Before tonight we would sign on to the Worldmark Site to access the RCI directly without having to sign on to RCI separately. Tried to do this tonight. Did not work. When I got to the RCI Page it wanted me to sign on separately. 

Anybody have any idea what is happening? Has RCI released or updated program/site.


----------



## samara64 (Jan 5, 2021)

Same here as well. Can not log in. It may be one of Wyndham "very rare software glitches."


----------



## rhonda (Jan 6, 2021)

I can login through the Worldmark > RCI B2B ... but can only exchange my weeks already on deposit.  That is, I have no option for booking via WM credits?

Edited to add:  Oh, hmm.  FWIW, my pre-paid years of RCI expired on 12/31/2020; simultaneously my RCI Platinum expired.  Sometime late last year, I re-activated my auto-renewal through Grand Pacific Palisades at standard member level. I wonder if something is disconnected due to that change in my account status??

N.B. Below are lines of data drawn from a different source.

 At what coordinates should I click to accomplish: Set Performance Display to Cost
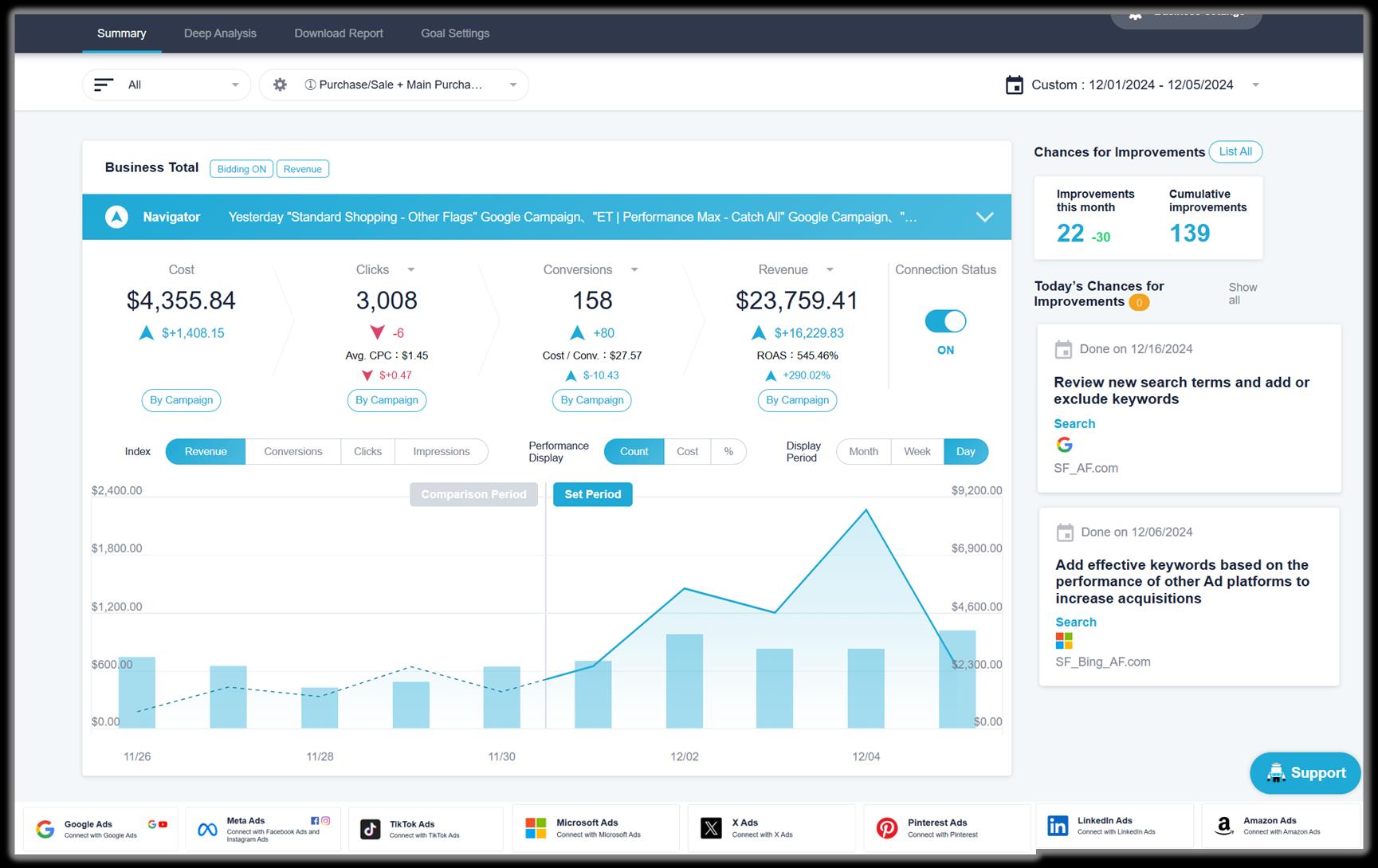687,451
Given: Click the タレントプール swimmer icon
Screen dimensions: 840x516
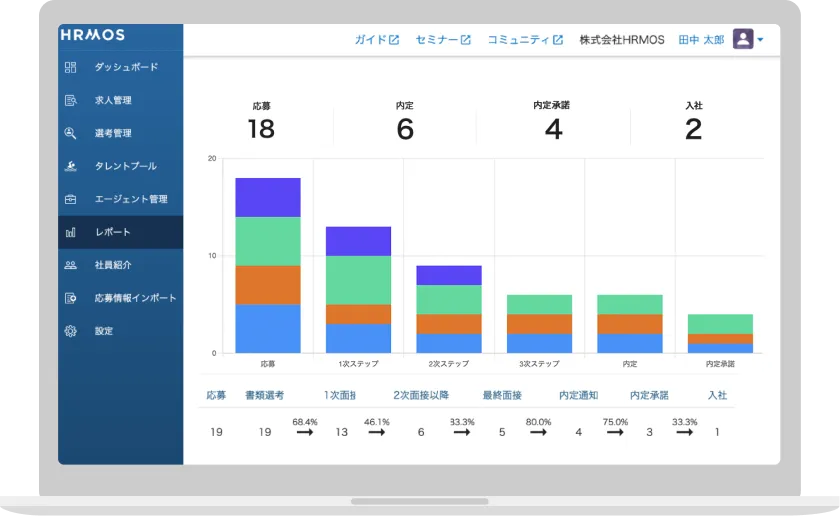Looking at the screenshot, I should pos(70,166).
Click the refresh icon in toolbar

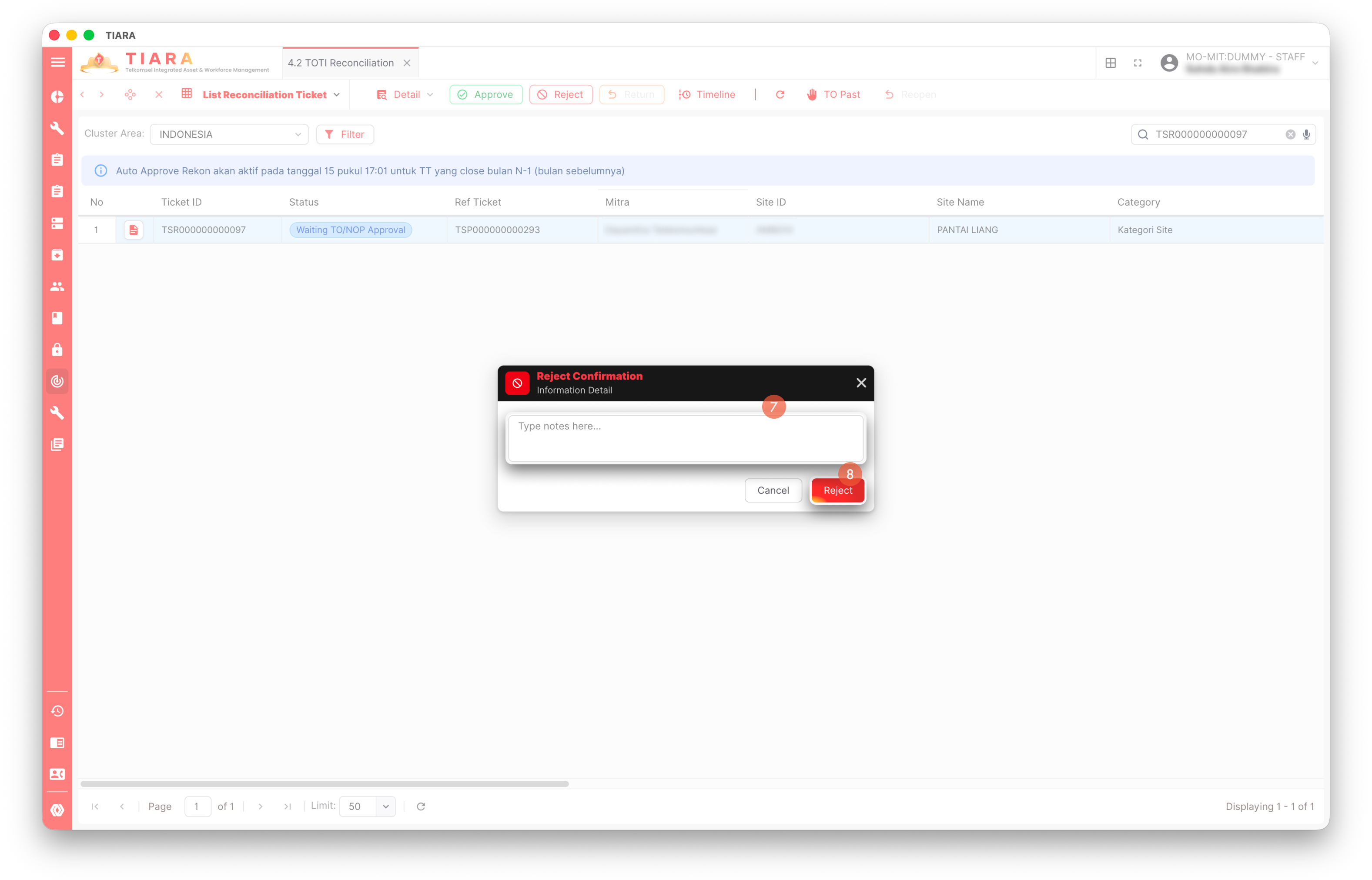tap(780, 95)
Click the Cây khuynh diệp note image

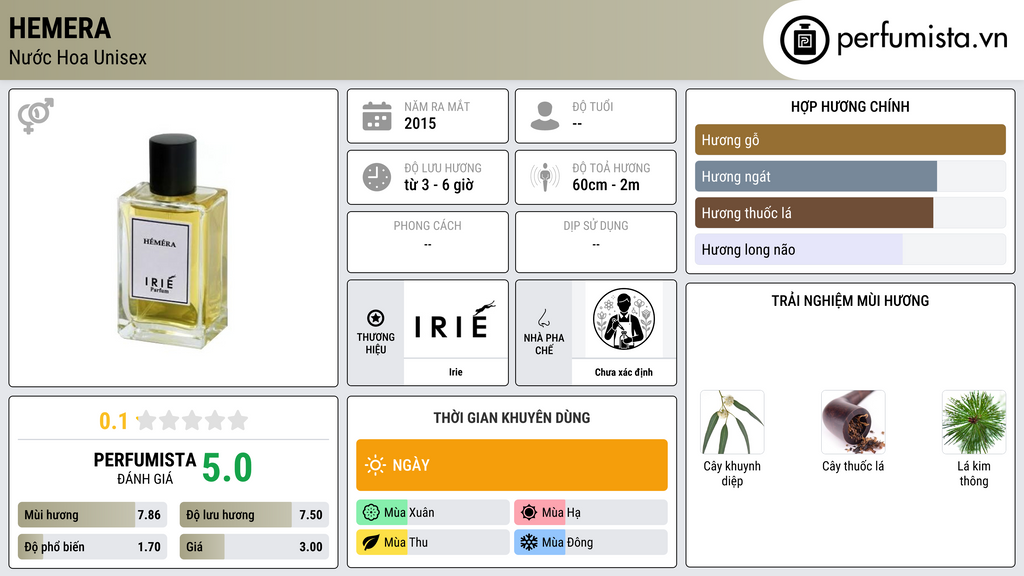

Edited 2nd time:  Tried again later and now I receive an error in the handoff between WM > RCI.  Cleared my browser cookies for Worldmarktheclub.com and RCI.com and am, once again, successfully logged into RCI from the WM B2B portal.  My account page shows I'm good through 12/31/20*21*.  So that should be good ... but cannot find a means to trade WM credits through this login. ???


			
				Error received before clearing cookies said:
			
		

> *HTTP Status 405 – Method Not Allowed*
> *Type* Status Report
> 
> *Message* Request method 'POST' not supported
> ...


----------



## Firepath (Jan 6, 2021)

It didn't work for me yesterday or all day today. Hopefully someone will post if it works for them.


----------



## GregT (Jan 7, 2021)

It didn’t work for me yesterday but was operational today.  I hope others can report the same?

Best,

Greg


----------



## geist1223 (Jan 8, 2021)

Now working for us.


----------



## Firepath (Jan 8, 2021)

Working for me also.


----------



## rhonda (Jan 8, 2021)

Ditto!  Working for me, too!  Thanks all!


----------



## samara64 (Jan 8, 2021)

They fixed it. Took only 4 days. Amazing.


----------